QUESTIONS ▸
1 – Retype the passage about raves from "Raves have, and" up to and including "A perfect summer.".
2 – In the passage about raves, what did people drop raves in favor of when they turned 21?

PROVIDED TEXT ▸
========================================

We would separate, make our ways home, sometimes crash at the same place, and hours later, we’d be back on the road after a shower and a change, ready to fork over cash for another chance to see our friends, hear them spin, draw body art on more kids, shuffle our feet and wave our hands. It was a fast, vivid time of neon lights, lasers and fast, almost at times harsh, almost at times melodic, all the time harsh, all the time melodic. It was forever and it was over all too soon. It was mixed, spun and packaged for us by loving production crews, by production crews that only showed for the money, by production crews that left before the party ended, before the cops came, before the sun rose, before we were done. It was brought to us, part and parcel by people that didn’t care, cared too much, and made like bandits, made not a dollar, made a fuss.

It was at times a bitter little sweet we had, but we gobbled them up the same way the media depicted kids gobbling pills, like every kid that went to a rave was a shit grinning drug machine, shiny with Vicks and sweat, shrieking their new perspective as they tore into what they paid money for now, and in blood and pain later.

I think it was that view that the media had that was the most wrong.

Raves have, and always will be associated with chemical fun, but there were just as many sober exuberant people lining up to get body art from me as there were slobbering idiots, mumbling shit about colors before blacking out on top of me, deep black streaks depicting their movement as my permanent markers dragged along their arm. Sometimes, if they were lucky, I’d draw a huge penis on their face. You know, for the memories.

So, there it was. A perfect summer.

Things changed, as they always do, or at least that’s how it always seems on the inside. People dropped raves in favor of clubs when they turned 21 and they could get their fix of music and chemicals in air-conditoned opulence and glass bottles. Others dropped off the map, sometimes even good friends, as they got older, got pregnant, got clean, got AIDS, got the fuck out, got into harsher drugs, got smart, got dumb. Got damn.

========================================

EXTRACTED INFORMATION ▸
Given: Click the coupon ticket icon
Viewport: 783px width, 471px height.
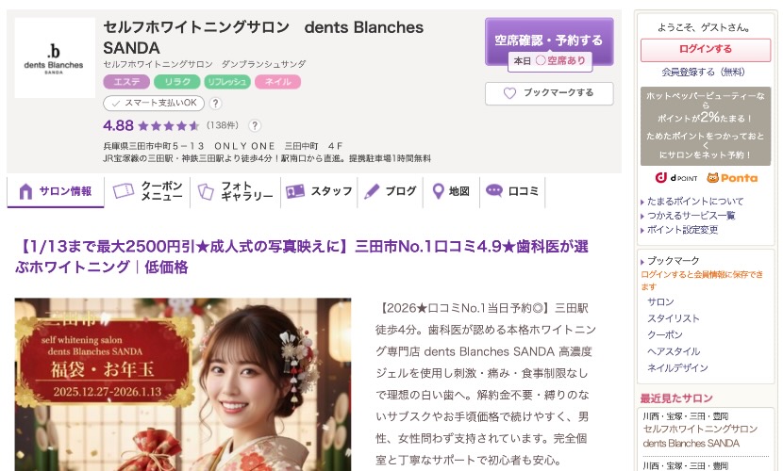Looking at the screenshot, I should pyautogui.click(x=124, y=191).
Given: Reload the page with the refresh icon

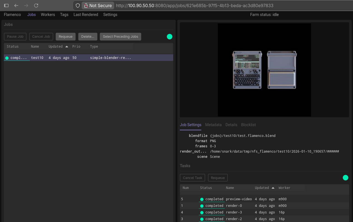Looking at the screenshot, I should pyautogui.click(x=36, y=6).
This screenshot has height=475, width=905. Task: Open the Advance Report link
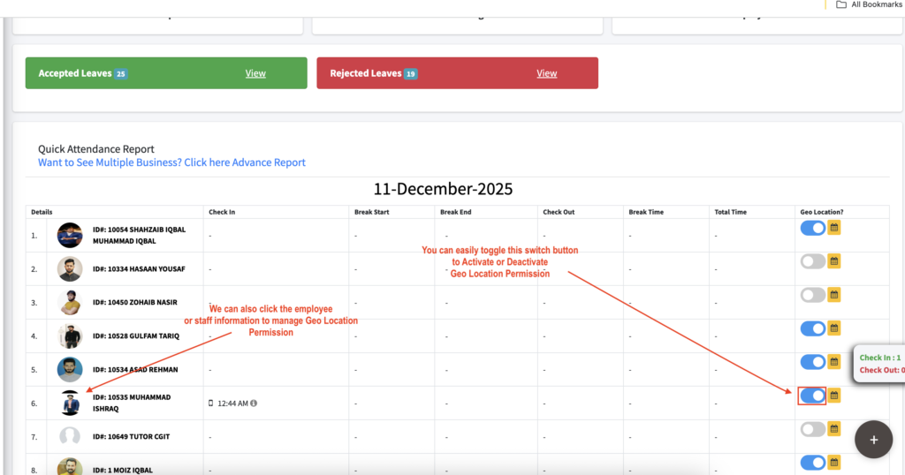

========================================

EXERCISE ANSWERS ▸
1 –
Raves have, and always will be associated with chemical fun, but there were just as many sober exuberant people lining up to get body art from me as there were slobbering idiots, mumbling shit about colors before blacking out on top of me, deep black streaks depicting their movement as my permanent markers dragged along their arm. Sometimes, if they were lucky, I’d draw a huge penis on their face. You know, for the memories.

So, there it was. A perfect summer.

2 – Clubs.